#### WHAT THIS TASK INVOLVES
Read through the data and report every line in which the word "Select" occurs.

#### AVAILABLE DATA

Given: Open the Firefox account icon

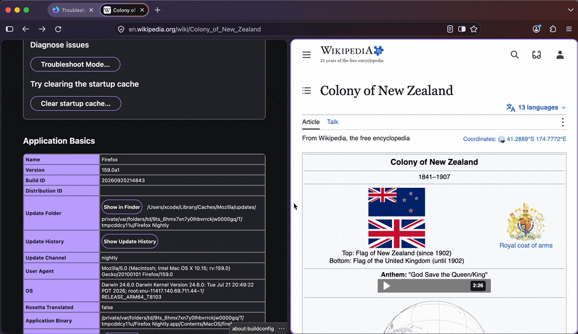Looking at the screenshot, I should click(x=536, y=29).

...

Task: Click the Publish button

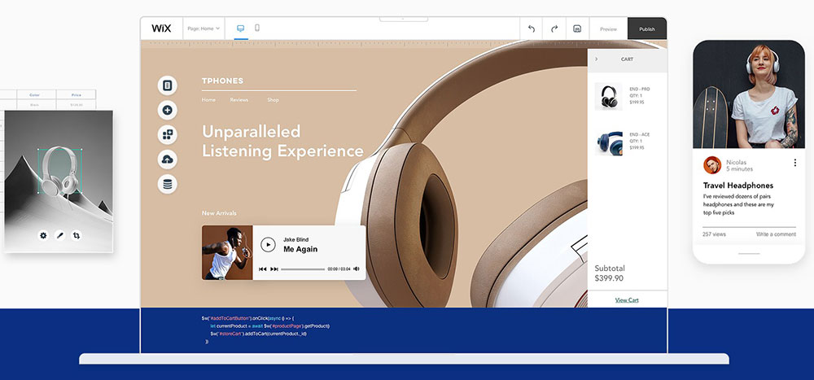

...

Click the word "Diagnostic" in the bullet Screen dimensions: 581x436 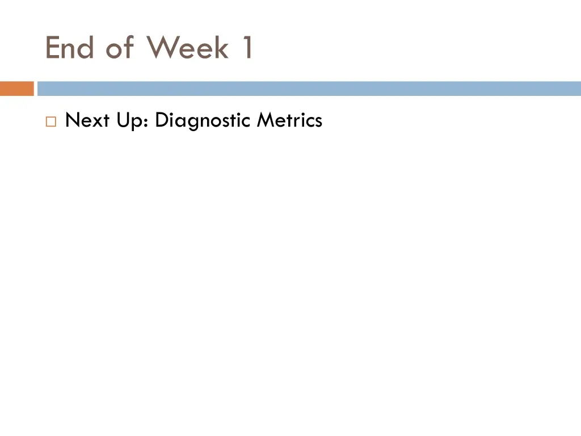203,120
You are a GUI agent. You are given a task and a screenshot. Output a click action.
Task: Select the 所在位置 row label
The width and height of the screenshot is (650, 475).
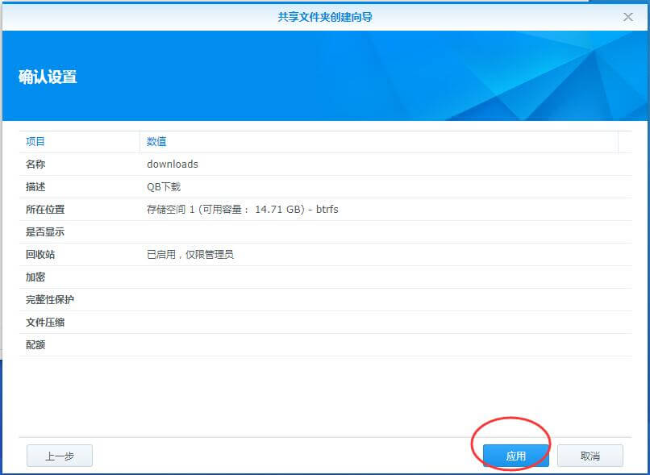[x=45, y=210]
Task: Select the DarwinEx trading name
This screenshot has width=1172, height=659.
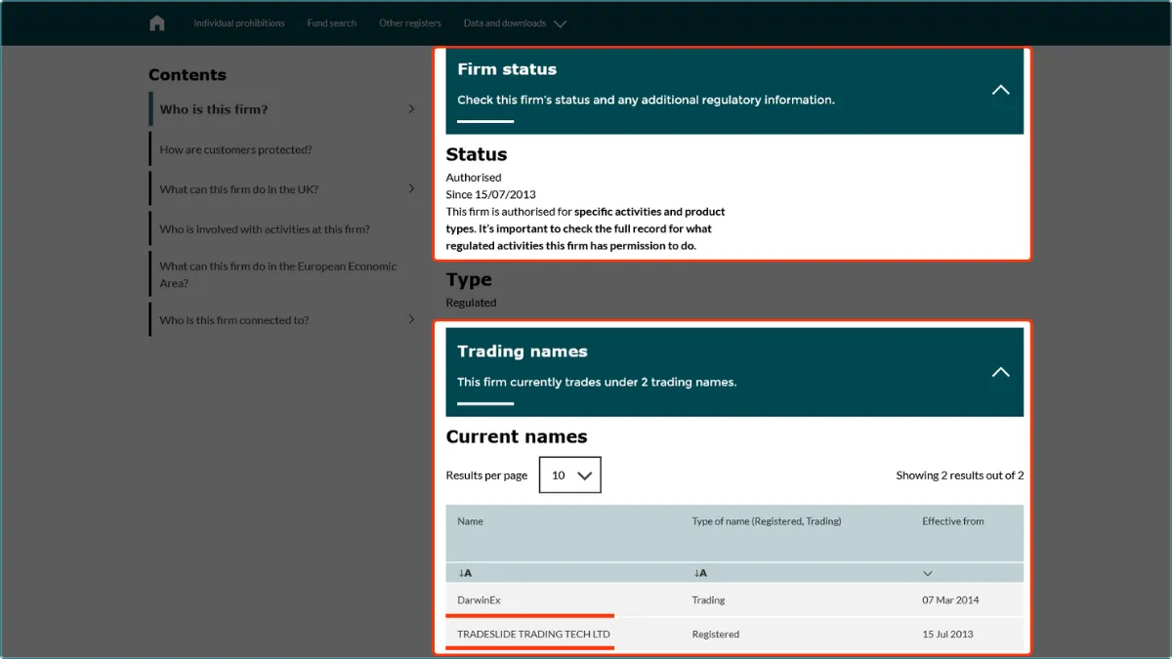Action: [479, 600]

#### FINISHED TASK
Task: Select the 所在位置 row label
Task: Select the DarwinEx trading name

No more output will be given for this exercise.